- Dar ve küçük bir cisimden dalgaların birbiri ardınca zuhuru da canların barışta, savaşta birbirlerine karışmalarına benzer.
- صورت بر هم زدن از جسم تنگ ** اختلاط جانها در صلح و جنگ
- Barış dalgaları kopar, gönüllerden kinleri giderir.
- موجهای صلح بر هم میزند ** کینهها از سینهها بر میکند
- Bunun aksine savaş dalgaları kopar, sevgileri altüst eder.
- موجهای جنگ بر شکل دگر ** مهرها را میکند زیر و زبر
- Sevgi, acıları tatlıya çeker, tatlılaştırır. Çünkü sevgilerin aslı, doğru yola götürmedir. 2580
- مهر تلخان را به شیرین میکشد ** ز آن که اصل مهرها باشد رشد
- Kahır ise, tatlıyı acılığa çekmektedir. Acı, tatlı ile bir arada bulunur, bağdaşır mı?
- قهر شیرین را به تلخی میبرد ** تلخ با شیرین کجا اندر خورد
- Acı tatlı; bu gözle görünmez. Basiret ehli, onları, akıbet penceresinden görmeyi bilir.
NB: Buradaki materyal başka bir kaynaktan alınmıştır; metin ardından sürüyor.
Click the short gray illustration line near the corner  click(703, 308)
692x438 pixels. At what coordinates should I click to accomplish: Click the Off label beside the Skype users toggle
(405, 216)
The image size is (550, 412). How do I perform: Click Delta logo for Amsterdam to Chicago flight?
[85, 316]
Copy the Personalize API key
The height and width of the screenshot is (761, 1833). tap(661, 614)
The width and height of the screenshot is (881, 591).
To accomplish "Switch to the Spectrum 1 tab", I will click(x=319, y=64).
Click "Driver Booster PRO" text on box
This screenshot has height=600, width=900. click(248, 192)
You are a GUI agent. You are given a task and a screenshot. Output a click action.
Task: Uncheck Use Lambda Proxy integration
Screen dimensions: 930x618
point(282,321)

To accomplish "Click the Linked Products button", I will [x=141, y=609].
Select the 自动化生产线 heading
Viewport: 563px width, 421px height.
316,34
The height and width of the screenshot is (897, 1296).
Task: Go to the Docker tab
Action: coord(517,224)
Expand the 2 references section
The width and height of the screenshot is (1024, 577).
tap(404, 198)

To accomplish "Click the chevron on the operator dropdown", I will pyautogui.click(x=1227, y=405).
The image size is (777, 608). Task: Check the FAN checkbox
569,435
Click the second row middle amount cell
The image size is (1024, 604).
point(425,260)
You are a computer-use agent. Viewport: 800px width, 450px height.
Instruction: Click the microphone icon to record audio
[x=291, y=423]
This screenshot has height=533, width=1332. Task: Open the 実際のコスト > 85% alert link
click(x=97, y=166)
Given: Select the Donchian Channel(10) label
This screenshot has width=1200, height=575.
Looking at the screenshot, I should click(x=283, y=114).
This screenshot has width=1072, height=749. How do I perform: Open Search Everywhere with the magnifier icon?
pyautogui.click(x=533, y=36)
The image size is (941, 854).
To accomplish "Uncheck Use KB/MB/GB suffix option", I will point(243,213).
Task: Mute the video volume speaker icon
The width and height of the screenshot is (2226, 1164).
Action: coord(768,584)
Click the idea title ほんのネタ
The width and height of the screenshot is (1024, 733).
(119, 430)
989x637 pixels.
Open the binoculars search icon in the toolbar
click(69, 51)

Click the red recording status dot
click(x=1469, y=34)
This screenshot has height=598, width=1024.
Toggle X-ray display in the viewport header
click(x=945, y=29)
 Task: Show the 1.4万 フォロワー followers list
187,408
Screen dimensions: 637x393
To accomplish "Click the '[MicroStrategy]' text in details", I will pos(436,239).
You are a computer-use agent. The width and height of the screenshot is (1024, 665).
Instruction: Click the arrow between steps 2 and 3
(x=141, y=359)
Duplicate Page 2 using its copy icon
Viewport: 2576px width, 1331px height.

- تلخ و شیرین زین نظر ناید پدید ** از دریچهی عاقبت دانند دید
- Akıbeti gören göz, doğruyu görebilir. Âhiri gören göz ise gururdan, körlükten ibarettir.
- چشم آخر بین تواند دید راست ** چشم آخر بین غرور است و خطاست
- Nice tatlılar vardır ki şeker gibidir, fakat o şeker içinde zehir gizlidir.
- ای بسا شیرین که چون شکر بود ** لیک زهر اندر شکر مضمر بود
- Aklı en üstün, anlayışı en keskin olan, kokudan anlar. Öbürüyse ancak dudağına, dişine değince fark eder. 2585
- آن که زیرکتر به بو بشناسدش ** و آن دگر چون بر لب و دندان زدش
- Şeytan “Yiyin” diye bağırır ama o adamın dudağı zehri, boğazına varmadan reddeder.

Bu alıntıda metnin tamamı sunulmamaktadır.